HashiCorp Nomad 2 million container challenge

The Two Million Container Challenge 

HashiCorp Nomad scheduled 2,000,000 Docker containers on 6,100 hosts in 10 AWS regions in 22 minutes.

Intro

In March 2016, we demonstrated HashiCorp Nomad could run 1 million containers across 5,000 hosts. Four years and 10 major releases later we set out to replicate the original challenge at higher scale:

C2M Original C1M
Nomad 1.0 Nomad 0.3.1
2 million containers 1 million containers
6,100 AWS Spot Instances 5,000 GCE Instances
3 Schedulers 5 Schedulers
10 AWS Regions 1 GCE Region

Nomad, borrowing terminology from Google’s Borg scheduler, refers to its basic unit of work as a job. Each job is composed of many tasks. A task is an application to run, which is a Docker container in this test. Nomad can also schedule other tasks such as VMs, binaries, etc, but only Docker containers were used as part of C2M.

Thank you to the AWS Spot team for providing the credits and support necessary to run the infrastructure for C2M on AWS.

C2M Results

The graph demonstrates that Nomad’s scheduling performance is nearly linear. The number of containers already placed does not negatively affect the placement of future containers.

Nomad scheduled 2 million containers in 22 minutes and 14 seconds at an average rate of nearly 1,500 containers per second. The above graph demonstrates Nomad’s scheduling performance is nearly linear. The number of containers already placed does not negatively affect the placement of future containers. In the graph above, the Y-axis is the number of containers and the X-axis is the elapsed time. The first line, Scheduled, represents when a container was assigned to a node. The second line, Running, represents when a container was running on its assigned node.

A Global Deployment on AWS Spot

Our partners at Amazon Web Services generously provided the credits to run C2M on AWS with all of the workloads placed on AWS Spot Instances. EC2 Spot was chosen for this project as it offers savings of up to 90% with no commitment other than pay-by-the-second on the same AWS EC2 instances used by On-Demand. Spot instances are spare capacity sold at a discount and may be interrupted by AWS should supplies diminish. Stateless, fault-tolerant, and decoupled workloads are a great fit for Spot, and are a common model within container workloads on Nomad, as well as other scheduling platforms. Total costs for this run were reduced by 68% in aggregate using popular instance types and sizes in a mix of day and night locales. The following map shows the location of all instances with the white dot representing the schedulers colocated in us-east-1 region (in North Virginia).

The diagram illustrates the deployment scale of the test where the 3 Nomad servers are running on us-east-1region in North Virginia and a total of more than 6,000 Nomad clients distributed across the globe, forming a single cluster topology.

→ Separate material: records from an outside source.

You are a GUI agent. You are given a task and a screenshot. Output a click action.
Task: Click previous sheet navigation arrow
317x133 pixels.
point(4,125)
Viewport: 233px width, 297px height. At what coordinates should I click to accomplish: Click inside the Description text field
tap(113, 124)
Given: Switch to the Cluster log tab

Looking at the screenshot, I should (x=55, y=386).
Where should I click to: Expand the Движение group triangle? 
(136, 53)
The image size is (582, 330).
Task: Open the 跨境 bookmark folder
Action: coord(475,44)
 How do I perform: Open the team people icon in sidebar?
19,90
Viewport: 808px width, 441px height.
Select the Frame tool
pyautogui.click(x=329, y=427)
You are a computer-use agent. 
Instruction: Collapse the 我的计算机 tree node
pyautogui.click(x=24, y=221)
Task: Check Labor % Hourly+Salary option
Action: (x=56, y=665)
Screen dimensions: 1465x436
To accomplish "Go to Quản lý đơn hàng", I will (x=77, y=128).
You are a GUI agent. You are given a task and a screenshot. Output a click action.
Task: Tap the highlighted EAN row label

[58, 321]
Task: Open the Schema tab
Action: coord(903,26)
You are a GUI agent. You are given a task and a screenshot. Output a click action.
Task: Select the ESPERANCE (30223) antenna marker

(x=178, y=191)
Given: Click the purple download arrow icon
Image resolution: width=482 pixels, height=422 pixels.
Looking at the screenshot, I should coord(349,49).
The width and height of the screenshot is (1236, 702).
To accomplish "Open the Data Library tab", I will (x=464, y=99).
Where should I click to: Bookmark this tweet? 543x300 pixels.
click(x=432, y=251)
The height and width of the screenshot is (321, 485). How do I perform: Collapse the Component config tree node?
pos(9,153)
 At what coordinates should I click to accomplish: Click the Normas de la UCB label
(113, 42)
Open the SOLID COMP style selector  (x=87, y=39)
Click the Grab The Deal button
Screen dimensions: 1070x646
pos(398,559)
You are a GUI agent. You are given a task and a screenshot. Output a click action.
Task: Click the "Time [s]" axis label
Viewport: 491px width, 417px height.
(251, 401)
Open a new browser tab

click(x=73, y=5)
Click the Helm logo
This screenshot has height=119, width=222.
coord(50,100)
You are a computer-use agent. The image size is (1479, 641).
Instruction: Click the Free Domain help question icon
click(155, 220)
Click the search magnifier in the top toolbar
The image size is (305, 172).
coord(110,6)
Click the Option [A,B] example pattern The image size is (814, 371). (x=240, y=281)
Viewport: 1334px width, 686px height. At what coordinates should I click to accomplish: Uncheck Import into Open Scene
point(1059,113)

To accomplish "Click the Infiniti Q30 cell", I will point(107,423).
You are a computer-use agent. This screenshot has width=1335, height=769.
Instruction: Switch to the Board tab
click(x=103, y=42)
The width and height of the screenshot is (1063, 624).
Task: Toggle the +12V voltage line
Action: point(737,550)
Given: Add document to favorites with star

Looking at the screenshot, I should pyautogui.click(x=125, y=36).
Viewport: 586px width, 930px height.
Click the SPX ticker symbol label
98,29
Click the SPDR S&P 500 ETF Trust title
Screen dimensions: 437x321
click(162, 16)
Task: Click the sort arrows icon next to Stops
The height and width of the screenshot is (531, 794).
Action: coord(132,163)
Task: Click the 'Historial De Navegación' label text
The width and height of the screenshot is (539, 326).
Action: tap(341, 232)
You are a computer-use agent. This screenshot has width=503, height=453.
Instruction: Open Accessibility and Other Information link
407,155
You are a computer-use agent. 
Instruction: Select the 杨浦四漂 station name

Spread across 10 AWS regions that spanned the globe, a distinct auto-scaling group (ASG) was created in each to launch the client virtual machines. Target capacity for each ASG was requested by specifying 18 TB of RAM, the restraining resource for the test deployment, rather than machine or CPU count. Having defined multiple instance types that could contribute as clients in the Nomad cluster, AWS used a capacity-optimized allocation strategy to provision instances from the deepest pools of machine types in each of the different availability zones across the 10 regions. The capacity-optimized allocation strategy can add to the durability of Spot instance fleets. In this particular test, however, none of the 6,100 instances were interrupted.

In the chart below, you can see how that footprint spread across instance types in each region. Learn more about Spot instances here.

The diagram illustrates the diversity of the AWS Spot instance types spread across different regions in the test

The 3 i3.16xlarge instances represent the 3 Nomad schedulers on reserved instances. The single m5a.large was a reserved instance used for command and control of C2M’s test harness. All other instances were Spot instances provisioned by the ASG. The speed with which ASG can provide thousands of hosts made iteratively developing and testing C2M possible. All 6,100 instances were running and registered as ready to receive work from the Nomad schedulers within 6 minutes and 30 seconds.

This diagram illustrates the launch rate of AWS EC2 instances

C2M was run once all 6,100 instances had registered.

Differences from C1M

Nomad has evolved significantly from version 0.3.1 used for C1M back in 2016 to the 1.0 beta used for C2M. While C2M tried not to diverge drastically from C1M, we did try to evolve our benchmark to focus more on Nomad’s global scalability and less on raw scheduling throughput (containers placed per second). We shifted our focus as we learned that Nomad’s throughput already exceeded users’ expectations, deciding that Nomad’s global scalability offers more relevant infrastructure opportunities.

Scheduling Algorithm

Nomad 0.11 added the option to use a spread scheduling algorithm as opposed to the default binpacking algorithm. The benefit of binpacking algorithms is that they optimize placements to use the minimum number of nodes. The result is that services are run using the fewest nodes possible, saving costs. However, when using a pre-existing cluster of nodes, there’s no reason to binpack on a subset. In this situation, a spread algorithm is optimal as it evenly distributes work across all available nodes.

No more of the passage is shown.